Задание A: Назовите всех писателей, упомянутых в отрывке о героинях Брэддон.
Задание B: Перепечатайте из отрывка о героинях Брэддон фрагмент от слов "Полную противоположность Люси" до слов "(Braddon 1998: 14)." включительно.
Задание C: Кто в отрывке о героинях Брэддон назван литературным прототипом Изабеллы Гилберт?

Выбранный отрывок:
Люси Грэм отнюдь не принадлежит к числу героинь, этаких Дон Кихотов в женском обличим, имеющих ошибочное представление о природе вещей, таких, какими, например, оказываются героиня Дж. Остен Кэтрин Морланд или героиня известного романа У. Коллинза Лора Фэрли, а также некоторые героини произведений самой Брэддон — Изабелла Гилберт, Мэри Марчмонт. Будучи большой почитательницей французской литературы, любительницей исторических и любовных романов (что в большинстве случаев как раз и становилось источником серьезных проблем самоидентификации и самооценки молодых героинь романов Дж. Остен, У. Коллинза, Дж. Элиот и самой Брэддон), Люси, тем не менее, никогда не заблуждалась насчет действительности. Напротив, невероятная энергия Люси и знание жизни всегда позволяют ей контролировать ситуацию, предугадывать развитие событий и действовать, опережая их.
Полную противоположность Люси Грэм представляет Изабелла Гилберт, героиня романа "Жена доктора". Как и ее литературный прототип Эмма Бовари, Изабелла воспринимает окружающий мир сквозь призму мира любимых ею книг. Разочарованная в жизни, будучи женой заурядного фельдшера, она мечтает стать героиней романа, "возможно, несчастной и рано ушедшей из жизни" (Braddon 1998: 14).
Роман "Жена доктора", так же, впрочем, как и роман "Наследство Джона Марчмонта", свидетельствует о значительных изменениях в творческом методе романистки и знаменует начало отхода автора от "техники" сенсационной школы. Если характер леди Одли изначально запрограммирован и остается абсолютно неизменным на протяжении всего романного действия, раскрываясь сообразно развитию сюжета, то ключевым для понимания характера Изабеллы Гилберт и Оливии Марчмонт оказывается их постоянное внутреннее развитие, определяющее и лежащее в основе сюжетостроения романов.

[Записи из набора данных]
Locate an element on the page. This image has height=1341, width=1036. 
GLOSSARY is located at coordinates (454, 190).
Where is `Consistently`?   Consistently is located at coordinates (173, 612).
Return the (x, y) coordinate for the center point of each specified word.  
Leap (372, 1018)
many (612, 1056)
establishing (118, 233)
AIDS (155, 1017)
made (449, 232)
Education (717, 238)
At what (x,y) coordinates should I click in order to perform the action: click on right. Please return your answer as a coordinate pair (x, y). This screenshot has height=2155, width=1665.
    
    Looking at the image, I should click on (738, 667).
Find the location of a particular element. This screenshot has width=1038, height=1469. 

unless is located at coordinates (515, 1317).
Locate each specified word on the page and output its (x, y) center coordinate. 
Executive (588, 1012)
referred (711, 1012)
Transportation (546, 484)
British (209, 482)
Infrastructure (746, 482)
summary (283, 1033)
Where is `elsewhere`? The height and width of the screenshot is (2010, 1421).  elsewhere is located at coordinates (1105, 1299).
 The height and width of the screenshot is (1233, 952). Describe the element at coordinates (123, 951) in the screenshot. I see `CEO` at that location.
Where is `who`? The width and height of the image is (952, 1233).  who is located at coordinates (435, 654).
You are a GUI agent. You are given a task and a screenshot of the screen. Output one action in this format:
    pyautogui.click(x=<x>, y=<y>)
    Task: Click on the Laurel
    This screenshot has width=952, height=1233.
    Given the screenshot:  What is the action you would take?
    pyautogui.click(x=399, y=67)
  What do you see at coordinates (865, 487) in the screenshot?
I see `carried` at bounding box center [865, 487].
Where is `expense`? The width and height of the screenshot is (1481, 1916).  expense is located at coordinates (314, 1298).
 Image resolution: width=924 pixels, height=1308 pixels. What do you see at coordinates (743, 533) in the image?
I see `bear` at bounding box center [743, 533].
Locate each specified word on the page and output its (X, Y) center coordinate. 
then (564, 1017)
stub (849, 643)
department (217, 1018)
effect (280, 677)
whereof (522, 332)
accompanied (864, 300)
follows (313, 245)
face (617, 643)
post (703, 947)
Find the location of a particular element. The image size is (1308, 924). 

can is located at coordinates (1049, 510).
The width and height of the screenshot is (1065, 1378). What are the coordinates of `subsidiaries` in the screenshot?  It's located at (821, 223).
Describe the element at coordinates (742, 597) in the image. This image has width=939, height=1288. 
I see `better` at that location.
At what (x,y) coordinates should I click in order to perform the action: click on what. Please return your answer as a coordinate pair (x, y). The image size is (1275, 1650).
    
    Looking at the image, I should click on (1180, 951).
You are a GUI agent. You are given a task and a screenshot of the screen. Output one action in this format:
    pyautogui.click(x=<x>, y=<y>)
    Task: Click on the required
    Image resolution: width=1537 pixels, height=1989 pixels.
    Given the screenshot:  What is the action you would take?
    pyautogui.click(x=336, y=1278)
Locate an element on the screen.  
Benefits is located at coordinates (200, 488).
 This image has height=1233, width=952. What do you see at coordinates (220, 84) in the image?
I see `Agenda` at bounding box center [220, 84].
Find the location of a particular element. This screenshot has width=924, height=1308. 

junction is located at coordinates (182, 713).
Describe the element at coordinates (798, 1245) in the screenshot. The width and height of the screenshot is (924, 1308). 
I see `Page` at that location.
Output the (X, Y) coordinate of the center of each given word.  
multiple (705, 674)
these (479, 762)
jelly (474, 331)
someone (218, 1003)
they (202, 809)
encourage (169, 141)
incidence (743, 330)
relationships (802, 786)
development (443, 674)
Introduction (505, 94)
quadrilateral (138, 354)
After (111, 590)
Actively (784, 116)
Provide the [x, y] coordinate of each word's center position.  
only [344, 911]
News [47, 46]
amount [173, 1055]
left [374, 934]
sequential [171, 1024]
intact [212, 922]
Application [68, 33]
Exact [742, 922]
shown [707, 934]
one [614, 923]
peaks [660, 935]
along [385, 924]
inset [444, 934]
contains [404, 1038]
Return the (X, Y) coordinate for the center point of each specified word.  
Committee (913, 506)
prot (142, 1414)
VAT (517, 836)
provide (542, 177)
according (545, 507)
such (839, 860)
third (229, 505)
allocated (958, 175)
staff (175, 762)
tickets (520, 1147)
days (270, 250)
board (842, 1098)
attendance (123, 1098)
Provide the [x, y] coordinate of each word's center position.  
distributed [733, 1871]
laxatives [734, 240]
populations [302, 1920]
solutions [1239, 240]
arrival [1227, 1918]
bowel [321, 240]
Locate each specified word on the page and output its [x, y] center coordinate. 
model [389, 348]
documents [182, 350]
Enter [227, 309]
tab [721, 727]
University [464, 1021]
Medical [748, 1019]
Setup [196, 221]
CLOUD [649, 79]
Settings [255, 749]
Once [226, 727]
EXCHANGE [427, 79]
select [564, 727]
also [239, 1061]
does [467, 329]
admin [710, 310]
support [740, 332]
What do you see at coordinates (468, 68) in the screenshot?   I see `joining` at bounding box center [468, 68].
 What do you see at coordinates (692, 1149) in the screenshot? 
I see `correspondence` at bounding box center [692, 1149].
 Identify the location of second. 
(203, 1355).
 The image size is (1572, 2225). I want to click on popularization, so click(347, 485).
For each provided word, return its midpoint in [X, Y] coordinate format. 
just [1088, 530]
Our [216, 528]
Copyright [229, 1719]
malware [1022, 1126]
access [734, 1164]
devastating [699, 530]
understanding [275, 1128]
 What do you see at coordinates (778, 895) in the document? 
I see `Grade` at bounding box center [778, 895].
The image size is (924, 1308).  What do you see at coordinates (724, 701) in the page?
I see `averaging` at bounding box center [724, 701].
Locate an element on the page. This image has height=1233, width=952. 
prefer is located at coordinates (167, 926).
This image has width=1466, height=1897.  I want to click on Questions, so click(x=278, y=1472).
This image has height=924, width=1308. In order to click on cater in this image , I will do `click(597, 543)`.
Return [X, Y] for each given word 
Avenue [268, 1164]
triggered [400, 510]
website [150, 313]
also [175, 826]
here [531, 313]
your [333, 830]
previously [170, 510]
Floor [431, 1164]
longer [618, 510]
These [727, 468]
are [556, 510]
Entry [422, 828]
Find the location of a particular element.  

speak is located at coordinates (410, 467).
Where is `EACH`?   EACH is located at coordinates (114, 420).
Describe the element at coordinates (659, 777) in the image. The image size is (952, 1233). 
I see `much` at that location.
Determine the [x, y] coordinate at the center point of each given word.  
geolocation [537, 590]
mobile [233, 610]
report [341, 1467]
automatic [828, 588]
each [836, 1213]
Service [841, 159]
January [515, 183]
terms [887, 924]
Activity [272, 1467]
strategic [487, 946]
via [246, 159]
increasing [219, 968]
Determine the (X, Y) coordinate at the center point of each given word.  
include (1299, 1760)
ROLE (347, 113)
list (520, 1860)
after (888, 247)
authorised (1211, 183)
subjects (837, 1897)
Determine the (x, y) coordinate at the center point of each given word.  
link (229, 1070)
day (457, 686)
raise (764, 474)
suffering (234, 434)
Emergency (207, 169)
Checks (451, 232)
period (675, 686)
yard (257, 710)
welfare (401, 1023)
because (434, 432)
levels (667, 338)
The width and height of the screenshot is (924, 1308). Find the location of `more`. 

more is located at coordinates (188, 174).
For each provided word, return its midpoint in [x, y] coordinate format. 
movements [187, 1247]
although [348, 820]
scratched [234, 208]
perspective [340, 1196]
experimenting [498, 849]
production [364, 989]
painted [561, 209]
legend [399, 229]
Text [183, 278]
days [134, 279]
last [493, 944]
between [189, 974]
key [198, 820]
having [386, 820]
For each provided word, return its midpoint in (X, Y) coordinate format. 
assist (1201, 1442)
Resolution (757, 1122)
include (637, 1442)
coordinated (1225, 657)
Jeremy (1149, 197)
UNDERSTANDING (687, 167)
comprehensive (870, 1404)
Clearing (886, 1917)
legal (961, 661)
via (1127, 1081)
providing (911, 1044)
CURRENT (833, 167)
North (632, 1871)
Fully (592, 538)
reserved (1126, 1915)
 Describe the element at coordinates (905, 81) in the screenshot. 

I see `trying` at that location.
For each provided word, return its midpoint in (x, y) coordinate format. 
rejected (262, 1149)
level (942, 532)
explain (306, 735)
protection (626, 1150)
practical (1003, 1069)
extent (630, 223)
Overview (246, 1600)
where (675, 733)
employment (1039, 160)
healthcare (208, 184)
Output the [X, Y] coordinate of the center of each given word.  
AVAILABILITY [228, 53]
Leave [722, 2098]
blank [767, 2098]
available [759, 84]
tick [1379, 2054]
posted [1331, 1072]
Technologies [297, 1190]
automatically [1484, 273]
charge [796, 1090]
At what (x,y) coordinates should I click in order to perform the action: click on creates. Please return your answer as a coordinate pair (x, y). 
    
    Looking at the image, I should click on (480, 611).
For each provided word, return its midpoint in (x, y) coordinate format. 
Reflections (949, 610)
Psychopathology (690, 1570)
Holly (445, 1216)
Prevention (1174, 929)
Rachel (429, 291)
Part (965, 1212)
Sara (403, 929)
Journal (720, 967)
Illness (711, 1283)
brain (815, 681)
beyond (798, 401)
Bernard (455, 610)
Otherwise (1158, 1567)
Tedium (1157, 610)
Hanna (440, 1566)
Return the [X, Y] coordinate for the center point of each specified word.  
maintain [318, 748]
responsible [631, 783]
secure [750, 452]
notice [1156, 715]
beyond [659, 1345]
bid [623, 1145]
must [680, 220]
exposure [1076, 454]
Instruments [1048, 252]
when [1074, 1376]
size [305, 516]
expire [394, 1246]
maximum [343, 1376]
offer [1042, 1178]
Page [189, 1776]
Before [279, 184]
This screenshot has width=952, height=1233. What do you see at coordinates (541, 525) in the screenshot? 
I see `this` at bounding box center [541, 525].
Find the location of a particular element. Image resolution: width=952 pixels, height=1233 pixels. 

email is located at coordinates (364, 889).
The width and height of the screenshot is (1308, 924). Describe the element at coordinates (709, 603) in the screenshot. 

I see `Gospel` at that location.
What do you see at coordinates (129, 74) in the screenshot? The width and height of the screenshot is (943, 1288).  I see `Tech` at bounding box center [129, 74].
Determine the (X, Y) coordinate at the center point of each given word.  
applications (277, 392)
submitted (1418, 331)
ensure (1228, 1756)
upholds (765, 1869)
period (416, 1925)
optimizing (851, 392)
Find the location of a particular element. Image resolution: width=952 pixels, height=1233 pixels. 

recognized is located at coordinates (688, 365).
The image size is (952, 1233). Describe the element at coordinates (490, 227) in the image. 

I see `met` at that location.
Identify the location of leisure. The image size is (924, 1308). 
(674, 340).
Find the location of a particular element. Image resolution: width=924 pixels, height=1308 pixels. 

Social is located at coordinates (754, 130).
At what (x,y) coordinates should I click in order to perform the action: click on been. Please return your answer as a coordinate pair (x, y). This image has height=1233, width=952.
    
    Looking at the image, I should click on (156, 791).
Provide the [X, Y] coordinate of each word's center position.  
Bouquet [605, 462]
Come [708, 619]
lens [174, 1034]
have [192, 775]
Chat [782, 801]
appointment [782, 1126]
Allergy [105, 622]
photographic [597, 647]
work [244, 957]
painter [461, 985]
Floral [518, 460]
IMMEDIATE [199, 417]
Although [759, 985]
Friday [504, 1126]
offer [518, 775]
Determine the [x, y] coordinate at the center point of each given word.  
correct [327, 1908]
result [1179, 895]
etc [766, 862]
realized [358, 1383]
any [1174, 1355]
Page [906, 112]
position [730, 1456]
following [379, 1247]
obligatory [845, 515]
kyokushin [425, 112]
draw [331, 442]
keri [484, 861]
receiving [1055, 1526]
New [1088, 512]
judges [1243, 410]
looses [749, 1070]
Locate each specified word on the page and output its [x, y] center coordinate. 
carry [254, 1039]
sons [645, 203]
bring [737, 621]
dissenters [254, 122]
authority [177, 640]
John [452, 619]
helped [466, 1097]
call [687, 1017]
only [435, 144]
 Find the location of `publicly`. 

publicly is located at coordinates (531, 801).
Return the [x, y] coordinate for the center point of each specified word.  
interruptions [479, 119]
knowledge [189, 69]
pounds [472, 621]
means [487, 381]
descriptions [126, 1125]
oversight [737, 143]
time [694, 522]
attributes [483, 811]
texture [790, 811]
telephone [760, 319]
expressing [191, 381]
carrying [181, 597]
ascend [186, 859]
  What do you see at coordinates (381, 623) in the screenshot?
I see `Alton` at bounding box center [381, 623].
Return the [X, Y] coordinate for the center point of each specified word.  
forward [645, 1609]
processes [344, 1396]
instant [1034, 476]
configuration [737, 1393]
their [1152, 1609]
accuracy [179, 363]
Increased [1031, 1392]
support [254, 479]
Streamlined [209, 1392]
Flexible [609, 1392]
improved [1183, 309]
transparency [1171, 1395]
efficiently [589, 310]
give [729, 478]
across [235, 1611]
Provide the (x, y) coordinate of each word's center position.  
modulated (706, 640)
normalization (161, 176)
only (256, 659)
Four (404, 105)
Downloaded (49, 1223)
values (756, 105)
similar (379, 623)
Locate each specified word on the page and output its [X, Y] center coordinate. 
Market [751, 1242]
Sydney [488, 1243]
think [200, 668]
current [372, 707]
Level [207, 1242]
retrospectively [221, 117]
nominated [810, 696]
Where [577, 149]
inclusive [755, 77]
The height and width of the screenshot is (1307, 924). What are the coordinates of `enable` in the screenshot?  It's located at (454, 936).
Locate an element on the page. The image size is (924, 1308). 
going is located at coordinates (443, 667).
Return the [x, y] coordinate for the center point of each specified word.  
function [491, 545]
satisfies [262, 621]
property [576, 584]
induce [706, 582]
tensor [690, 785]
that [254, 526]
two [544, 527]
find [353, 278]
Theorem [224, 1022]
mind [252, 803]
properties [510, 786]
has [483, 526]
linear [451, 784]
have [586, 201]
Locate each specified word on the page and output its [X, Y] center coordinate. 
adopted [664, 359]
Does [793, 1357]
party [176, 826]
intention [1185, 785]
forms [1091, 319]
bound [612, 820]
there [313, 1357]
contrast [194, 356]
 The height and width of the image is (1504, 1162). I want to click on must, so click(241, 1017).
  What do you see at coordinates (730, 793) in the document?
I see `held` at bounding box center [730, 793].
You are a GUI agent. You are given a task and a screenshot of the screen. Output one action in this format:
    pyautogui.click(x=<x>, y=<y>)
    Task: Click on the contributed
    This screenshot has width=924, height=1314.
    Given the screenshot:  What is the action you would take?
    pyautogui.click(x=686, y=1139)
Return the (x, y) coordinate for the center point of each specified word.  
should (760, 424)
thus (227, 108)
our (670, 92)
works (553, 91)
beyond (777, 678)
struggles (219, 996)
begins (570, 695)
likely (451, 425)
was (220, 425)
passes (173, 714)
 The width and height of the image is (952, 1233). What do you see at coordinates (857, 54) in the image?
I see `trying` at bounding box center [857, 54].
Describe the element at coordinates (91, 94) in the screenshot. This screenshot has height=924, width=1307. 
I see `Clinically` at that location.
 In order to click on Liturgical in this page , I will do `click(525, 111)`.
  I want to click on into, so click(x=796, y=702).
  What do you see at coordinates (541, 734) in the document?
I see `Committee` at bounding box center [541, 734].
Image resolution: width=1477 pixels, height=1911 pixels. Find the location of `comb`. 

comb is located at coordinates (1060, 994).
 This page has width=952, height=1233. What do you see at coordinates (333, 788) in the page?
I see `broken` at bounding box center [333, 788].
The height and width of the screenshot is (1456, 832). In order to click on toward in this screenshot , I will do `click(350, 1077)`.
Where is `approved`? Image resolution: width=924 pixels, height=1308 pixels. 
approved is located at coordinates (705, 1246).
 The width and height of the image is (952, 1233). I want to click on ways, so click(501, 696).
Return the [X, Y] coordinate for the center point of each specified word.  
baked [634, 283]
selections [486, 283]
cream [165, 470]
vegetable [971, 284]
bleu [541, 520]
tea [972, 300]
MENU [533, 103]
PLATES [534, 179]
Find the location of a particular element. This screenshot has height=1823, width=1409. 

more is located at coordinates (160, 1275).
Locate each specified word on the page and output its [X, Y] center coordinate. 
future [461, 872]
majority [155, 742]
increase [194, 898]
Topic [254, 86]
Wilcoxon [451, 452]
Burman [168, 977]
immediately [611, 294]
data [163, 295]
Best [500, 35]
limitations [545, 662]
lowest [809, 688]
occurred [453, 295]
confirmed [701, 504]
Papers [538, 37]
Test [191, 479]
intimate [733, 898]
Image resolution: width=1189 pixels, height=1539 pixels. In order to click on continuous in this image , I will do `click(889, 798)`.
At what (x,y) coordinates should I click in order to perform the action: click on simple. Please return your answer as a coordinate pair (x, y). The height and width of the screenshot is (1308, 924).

Готовый ответ A: Дж. Остен, У. Коллинз, Дж. Элиот, Брэддон

Готовый ответ B:
Полную противоположность Люси Грэм представляет Изабелла Гилберт, героиня романа "Жена доктора". Как и ее литературный прототип Эмма Бовари, Изабелла воспринимает окружающий мир сквозь призму мира любимых ею книг. Разочарованная в жизни, будучи женой заурядного фельдшера, она мечтает стать героиней романа, "возможно, несчастной и рано ушедшей из жизни" (Braddon 1998: 14).

Готовый ответ C: Эмма Бовари.